Equally, in dressage, the horse and the rider always feel different in their interconnection and in the ways they align and communicate to interpret each movement. I used to talk to my horse with my body, through pressure from my seat bones and our connection through the reins, and with our synchronised breath and muscular harmony we could communicate and reassess each movement, always trying to advance the power of the horse’s body and show the meaning of beauty. We did this by practicing each movement, and using this process to enhance the muscular anatomy and poetic brilliance of the horse. In dressage this is an endless search and a lifelong journey that changes and is always different every time the horse and rider come together and perform.

It’s the same in Bikram yoga, my new-found love. The poses are always the same, but each effort to move the body to create them is different. I always lose my balance in ‘Standing Bow’, or during the three bounces to test the balance in the third part of ‘Awkward Pose’. During these poses, and in fact in every pose, I am tested to my limit.

But today this test erupted. There was a tsunami of sweat, as I melted (and came in the heat) and an oozing evanescence between the boundary lines of my body and my mind as they came together and performed each pose. Within the set barriers regulated order of the sequence there was a continued effort to grasp a purity or essence that might be obtained if you can ever achieve the pinnacle of perfection by doing each of the postures properly. You trust that the muscles of the body will be compressed and stretched, massaged and realigned to their ultimate benefit by doing these postures.

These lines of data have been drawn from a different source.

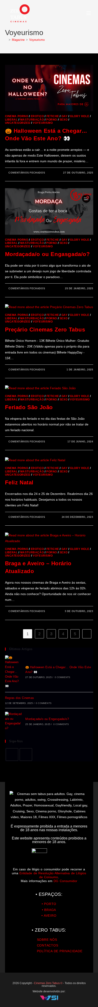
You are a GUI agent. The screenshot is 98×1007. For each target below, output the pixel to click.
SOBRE (43, 939)
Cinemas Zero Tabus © (48, 983)
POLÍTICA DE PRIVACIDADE (60, 951)
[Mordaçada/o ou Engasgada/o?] (13, 721)
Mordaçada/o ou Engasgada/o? (47, 254)
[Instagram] (26, 754)
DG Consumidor (65, 881)
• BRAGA (49, 910)
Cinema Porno (16, 116)
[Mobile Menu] (88, 13)
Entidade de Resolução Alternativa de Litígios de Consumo (52, 875)
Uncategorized (18, 122)
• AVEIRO (48, 915)
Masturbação (32, 119)
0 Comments (62, 677)
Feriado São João (29, 407)
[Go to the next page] (86, 633)
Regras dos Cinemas (19, 698)
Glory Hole (79, 116)
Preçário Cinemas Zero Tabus (45, 329)
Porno (51, 119)
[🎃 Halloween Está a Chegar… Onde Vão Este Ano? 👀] (13, 672)
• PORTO (49, 904)
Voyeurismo (37, 39)
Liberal (11, 119)
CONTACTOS (47, 945)
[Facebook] (12, 754)
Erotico (37, 116)
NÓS (53, 939)
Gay (65, 116)
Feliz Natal (19, 482)
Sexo (63, 119)
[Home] (6, 39)
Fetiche (52, 116)
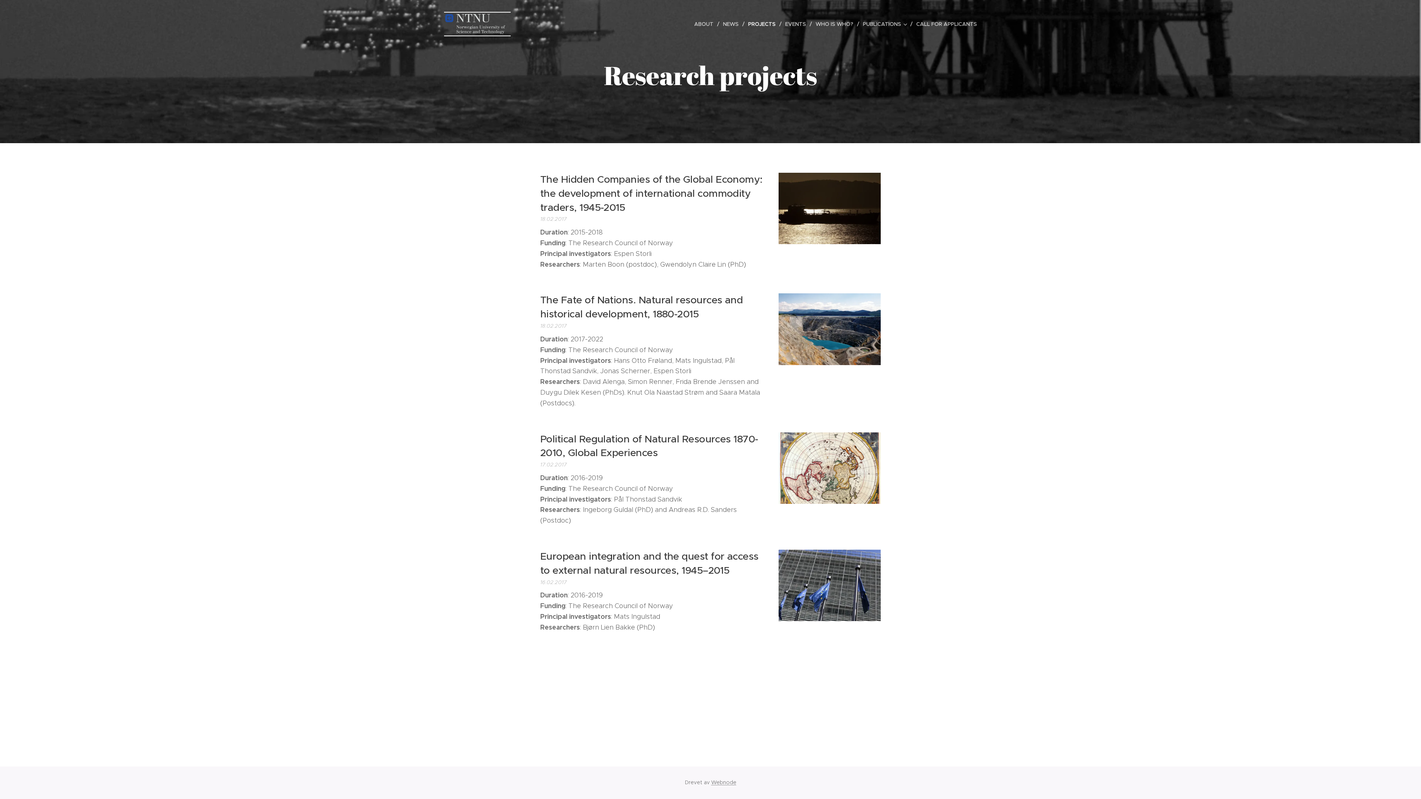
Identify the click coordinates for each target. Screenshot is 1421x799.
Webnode (723, 782)
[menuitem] (705, 24)
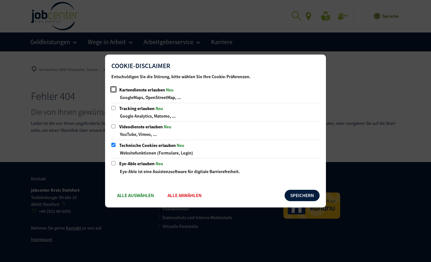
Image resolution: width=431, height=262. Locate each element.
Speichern (302, 195)
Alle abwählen (185, 195)
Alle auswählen (135, 195)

You can really feel it happening, or, at least, that’s what I felt today. Like dressage, the practice has the aim of improving the anatomy and reaching a pinnacle of health and wellbeing, as well as achieving or creating an artistry and genesis.

Today I felt this come to fruition. Jennifer led the second class and I was determined to test my body to its utmost. It was hot. I felt so situated inside this flesh, and aligned by my practice that I took off my long-sleeved black t-shirt, which I always wear during every Bikram class. So, for the first time, wearing my crop top, I bared my arms and their scars, my stomach and its weight, and the meaty covering over my ribs, which used to protrude and now are no longer visible (even during the pranayama breathing exercise). Most of all, I bared and shared my body with myself, and felt at home there, as the sweat flushed and dripped down me. I put my all into each posture and, despite wobbling around during most of these attempts, there were moments when I could really feel the benefits of this practice. I felt fit and alive. I could see the scars, as relics of my psychotic, destructive, detained past, in the mirrors, but I no longer needed to create them, or to hide from them. I was surrounded by new friends, a new life, and the discovery, or self-discovery, of a healthy way of being inside my new body. This was my euphoria.